The principles of GCP help assure the safety, integrity, and quality of clinical trials. GCP provides a standard for ensuring clinical trial compliance, implementation, data collection, monitoring, and reporting (e.g., safety data, accrual reports, study status, protocol deviations, unanticipated problems, or final data), and outline the responsibilities of Institutional Review Boards (IRBs), investigators, sponsors and monitors.  GCP addresses elements related to the design, conduct and reporting (e.g., safety data, accrual reports, study status, protocol deviations, unanticipated problems, or final data) of clinical trials.

This Policy applies to NIH-funded investigators and clinical trial site staff who are responsible for the conduct, management and oversight of NIH-funded clinical trials. GCP training includes the Principles of ICH GCP found in Section 2 of ICH E6.

Clinical trial staff:  Individuals identified by the investigators, who are responsible for study coordination, data collection and data management. The central focus of clinical trial staff is to manage participant recruitment and enrollment, to maintain consistent study implementation, data management, and to ensure integrity and compliance with regulatory and reporting requirements. These individuals may also seek informed consent from prospective participants, enroll and meet with research participants, and collect and record information from research participants. Clinical trial staff may also be called the research coordinator, study coordinator, research nurse, study nurse or sub-investigator.

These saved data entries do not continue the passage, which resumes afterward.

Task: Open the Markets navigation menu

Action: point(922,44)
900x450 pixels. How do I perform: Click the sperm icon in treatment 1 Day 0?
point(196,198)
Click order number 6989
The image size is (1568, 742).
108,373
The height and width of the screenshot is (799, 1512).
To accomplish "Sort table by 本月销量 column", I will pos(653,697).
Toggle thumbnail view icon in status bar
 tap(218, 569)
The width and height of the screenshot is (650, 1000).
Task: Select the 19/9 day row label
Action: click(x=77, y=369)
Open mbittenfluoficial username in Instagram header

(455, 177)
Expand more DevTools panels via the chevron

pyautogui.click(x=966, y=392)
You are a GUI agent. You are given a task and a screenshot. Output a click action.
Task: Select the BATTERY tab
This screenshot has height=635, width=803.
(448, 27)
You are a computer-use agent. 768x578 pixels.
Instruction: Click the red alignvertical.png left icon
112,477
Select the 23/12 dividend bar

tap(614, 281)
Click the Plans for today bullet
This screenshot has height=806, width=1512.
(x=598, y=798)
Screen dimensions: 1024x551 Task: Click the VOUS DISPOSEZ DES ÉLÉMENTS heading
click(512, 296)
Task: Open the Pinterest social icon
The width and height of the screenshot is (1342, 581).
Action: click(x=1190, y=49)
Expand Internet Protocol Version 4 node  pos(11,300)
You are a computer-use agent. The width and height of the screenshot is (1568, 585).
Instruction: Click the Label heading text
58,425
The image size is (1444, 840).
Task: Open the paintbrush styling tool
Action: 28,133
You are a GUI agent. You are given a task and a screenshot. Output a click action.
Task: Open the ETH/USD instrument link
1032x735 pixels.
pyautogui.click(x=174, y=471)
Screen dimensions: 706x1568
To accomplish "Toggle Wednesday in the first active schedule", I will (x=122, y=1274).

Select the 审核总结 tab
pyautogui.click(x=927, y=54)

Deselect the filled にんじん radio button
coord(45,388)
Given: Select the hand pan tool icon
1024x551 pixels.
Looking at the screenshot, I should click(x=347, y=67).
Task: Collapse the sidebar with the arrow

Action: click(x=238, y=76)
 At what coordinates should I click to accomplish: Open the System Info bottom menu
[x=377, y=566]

Important Links regarding Updates:

NIH single IRB requirements/policy and FAQs:

NIH notice of changes to NIH Policy for Issuing Certificates of Confidentiality (COC):

NIH new definition of a Clinical Trial:

Why changes to Clinical Trial Policies?

Good Clinical Practice Training Requirement changes:

News for Researchers

Common Rule & Other Changes

Final revisions   to the Federal Policy for the Protection of Human Subjects (a.k.a. the "Common Rule") were issued by the Department of Health and Human Services (HHS) on January 18, 2017. The majority of changes will go into effect on January 19, 2018.

Major Regulation Changes

  • Continuing Review - No longer required for some minimal risk research, including studies where the only remaining activity is the analysis of identifiable data/biospecimens or activity to obtain follow-up clinical data. For details, see the FSU Common Rule Implementation Updates in January 2018.
  • Exemptions -New categories and clarification of existing categories. Some exemptions may require "limited IRB review" (similar to an expedited review process). For details, see the FSU Common Rule Implementation Updates in January 2018.
  • Informed Consent - A new "Key Elements" section and a rearrangement of content is designed to facilitate a potential subject's decision to participate or not. For details, see the FSU Common Rule Implementation Updates in January 2018.
  • Single IRB-of-Record (sIRB) - IRB oversight for most federally-funded collaborative research projects located in the U.S. will be required to use a single IRB starting January 20, 2020.

NOTE: The new regulations do not impact studies approved prior to January 19, 2018.

Important Links regarding Updates:

Final Revisions and changes to the Common Rule from DHHS regarding research involving human subjects:

COGR letter updates:

Common Rule sIRB in effect January 2020

As of January 2020, all non-exempt, collaborative human subjects research (i.e., studies in addition to clinical trials) will be required to use a single IRB for research sponsored by other federal agencies following the Common Rule.